The RVT method of eliciting OKN, in contrast, appears to provide a more useful method of identifying central vestibular pathology. The main advantage is demonstrated by the improved specificity of OKN-RVT in comparison with OKN-ENG. Although OKN-RVT identified central pathology with a sensitivity of only 46.7%, it also had a specificity of 94.4% for identifying subjects without central disease. Given the option of either the RVT or ENG method of OKN testing, the RVT method is clearly superior to the ENG method. If only the ENG method is available, OKN testing is unlikely to be of value.

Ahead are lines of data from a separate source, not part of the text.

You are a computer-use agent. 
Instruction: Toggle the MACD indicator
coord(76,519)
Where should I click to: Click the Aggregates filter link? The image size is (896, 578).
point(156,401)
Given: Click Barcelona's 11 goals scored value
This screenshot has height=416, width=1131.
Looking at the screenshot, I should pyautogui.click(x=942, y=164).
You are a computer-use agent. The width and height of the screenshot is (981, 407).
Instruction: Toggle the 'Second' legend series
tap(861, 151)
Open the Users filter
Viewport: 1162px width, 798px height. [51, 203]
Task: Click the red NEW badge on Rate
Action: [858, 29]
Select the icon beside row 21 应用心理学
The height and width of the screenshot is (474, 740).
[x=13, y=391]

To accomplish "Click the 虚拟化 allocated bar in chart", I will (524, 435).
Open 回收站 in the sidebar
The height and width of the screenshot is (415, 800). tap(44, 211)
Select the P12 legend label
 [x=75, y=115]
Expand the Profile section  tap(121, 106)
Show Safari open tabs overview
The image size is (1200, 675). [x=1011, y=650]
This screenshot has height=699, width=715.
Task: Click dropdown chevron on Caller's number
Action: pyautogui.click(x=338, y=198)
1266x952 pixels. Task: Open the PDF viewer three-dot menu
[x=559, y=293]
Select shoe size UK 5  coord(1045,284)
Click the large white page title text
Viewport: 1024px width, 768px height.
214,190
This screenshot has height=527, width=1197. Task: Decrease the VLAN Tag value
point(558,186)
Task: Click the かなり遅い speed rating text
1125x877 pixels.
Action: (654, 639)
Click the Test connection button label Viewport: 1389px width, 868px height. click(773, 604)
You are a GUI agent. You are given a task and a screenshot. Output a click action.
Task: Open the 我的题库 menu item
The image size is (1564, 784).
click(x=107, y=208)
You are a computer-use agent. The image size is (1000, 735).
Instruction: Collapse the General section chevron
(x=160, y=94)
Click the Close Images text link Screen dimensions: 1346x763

These data reveal that the 2 popular methods of OKN testing considered here are simply not perfect in identifying patients with central vestibular pathology, although this has been one of their main clinical uses. To date we have no information regarding the test-retest reliability of the OKN results. These factors therefore have important implications for the clinical treatment of patients with vertigo. Clearly, a clinical history and examination are crucial elements in proper decision-making. Vestibular test-battery results are most effective as a supplement to the information gained from a patient's clinical context. This study provides a basis by which to evaluate the meaning of 2 vestibular tests. 13
In summary, we have shown that OKN-ENG does not appear to be helpful in clarifying the cause of vestibular pathology. This most likely reflects the lack of full visual field stimulation provided by OKN-ENG with the light bar method, as compared with OKN-RVT. We have shown furthermore that OKN-RVT testing, while better than OKN-ENG, has a poor sensitivity. Therefore OKN-RVT alone will not properly identify all patients with central vestibular pathology and should be used in a test battery with other tests of central vestibular function. In conclusion, a proper understanding of the information provided by these vestibular tests is needed for their correct use in patient treatment.
We thank Dr Linda Bartoshuk and Dr Jim Jekel for their statistical analyses of the data presented here.